Stated goal:
Write out each of the following records word for word, keeping every line as it appears.

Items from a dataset

== == ==

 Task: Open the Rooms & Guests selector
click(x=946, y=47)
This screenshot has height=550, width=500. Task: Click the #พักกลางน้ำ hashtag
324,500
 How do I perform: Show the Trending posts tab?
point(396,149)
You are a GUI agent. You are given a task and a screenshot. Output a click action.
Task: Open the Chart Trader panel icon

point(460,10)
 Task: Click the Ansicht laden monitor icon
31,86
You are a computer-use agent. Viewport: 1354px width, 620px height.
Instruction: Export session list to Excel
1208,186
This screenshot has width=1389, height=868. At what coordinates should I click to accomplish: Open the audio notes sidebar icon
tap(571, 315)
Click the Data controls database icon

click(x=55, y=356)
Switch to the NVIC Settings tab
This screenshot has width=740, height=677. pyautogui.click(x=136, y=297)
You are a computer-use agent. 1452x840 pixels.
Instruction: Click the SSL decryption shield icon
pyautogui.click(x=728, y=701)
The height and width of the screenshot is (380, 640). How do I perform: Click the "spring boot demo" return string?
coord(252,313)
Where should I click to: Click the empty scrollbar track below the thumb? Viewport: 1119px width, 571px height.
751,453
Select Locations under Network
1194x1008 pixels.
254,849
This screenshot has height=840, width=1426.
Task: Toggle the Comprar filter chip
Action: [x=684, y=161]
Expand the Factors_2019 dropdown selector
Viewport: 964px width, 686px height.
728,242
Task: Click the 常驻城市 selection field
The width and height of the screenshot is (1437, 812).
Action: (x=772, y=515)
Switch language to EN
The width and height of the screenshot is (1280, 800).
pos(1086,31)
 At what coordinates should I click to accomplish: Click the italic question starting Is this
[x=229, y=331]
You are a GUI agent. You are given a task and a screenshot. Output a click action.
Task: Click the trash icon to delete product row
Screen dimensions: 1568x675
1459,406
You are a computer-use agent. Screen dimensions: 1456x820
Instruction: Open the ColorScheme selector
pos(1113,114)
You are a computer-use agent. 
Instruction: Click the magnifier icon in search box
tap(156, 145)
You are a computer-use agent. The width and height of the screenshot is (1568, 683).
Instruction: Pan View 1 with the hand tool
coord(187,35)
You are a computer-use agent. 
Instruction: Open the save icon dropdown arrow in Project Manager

== == ==

Task answer:
 Task: Open the Rooms & Guests selector
click(x=946, y=47)
This screenshot has height=550, width=500. Task: Click the #พักกลางน้ำ hashtag
324,500
 How do I perform: Show the Trending posts tab?
point(396,149)
You are a GUI agent. You are given a task and a screenshot. Output a click action.
Task: Open the Chart Trader panel icon

point(460,10)
 Task: Click the Ansicht laden monitor icon
31,86
You are a computer-use agent. Viewport: 1354px width, 620px height.
Instruction: Export session list to Excel
1208,186
This screenshot has width=1389, height=868. At what coordinates should I click to accomplish: Open the audio notes sidebar icon
tap(571, 315)
Click the Data controls database icon

click(x=55, y=356)
Switch to the NVIC Settings tab
This screenshot has width=740, height=677. pyautogui.click(x=136, y=297)
You are a computer-use agent. 1452x840 pixels.
Instruction: Click the SSL decryption shield icon
pyautogui.click(x=728, y=701)
The height and width of the screenshot is (380, 640). How do I perform: Click the "spring boot demo" return string?
coord(252,313)
Where should I click to: Click the empty scrollbar track below the thumb? Viewport: 1119px width, 571px height.
751,453
Select Locations under Network
1194x1008 pixels.
254,849
This screenshot has height=840, width=1426.
Task: Toggle the Comprar filter chip
Action: [x=684, y=161]
Expand the Factors_2019 dropdown selector
Viewport: 964px width, 686px height.
728,242
Task: Click the 常驻城市 selection field
The width and height of the screenshot is (1437, 812).
Action: (x=772, y=515)
Switch language to EN
The width and height of the screenshot is (1280, 800).
pos(1086,31)
 At what coordinates should I click to accomplish: Click the italic question starting Is this
[x=229, y=331]
You are a GUI agent. You are given a task and a screenshot. Output a click action.
Task: Click the trash icon to delete product row
Screen dimensions: 1568x675
1459,406
You are a computer-use agent. Screen dimensions: 1456x820
Instruction: Open the ColorScheme selector
pos(1113,114)
You are a computer-use agent. 
Instruction: Click the magnifier icon in search box
tap(156, 145)
You are a computer-use agent. The width and height of the screenshot is (1568, 683).
Instruction: Pan View 1 with the hand tool
coord(187,35)
You are a computer-use agent. 
Instruction: Open the save icon dropdown arrow in Project Manager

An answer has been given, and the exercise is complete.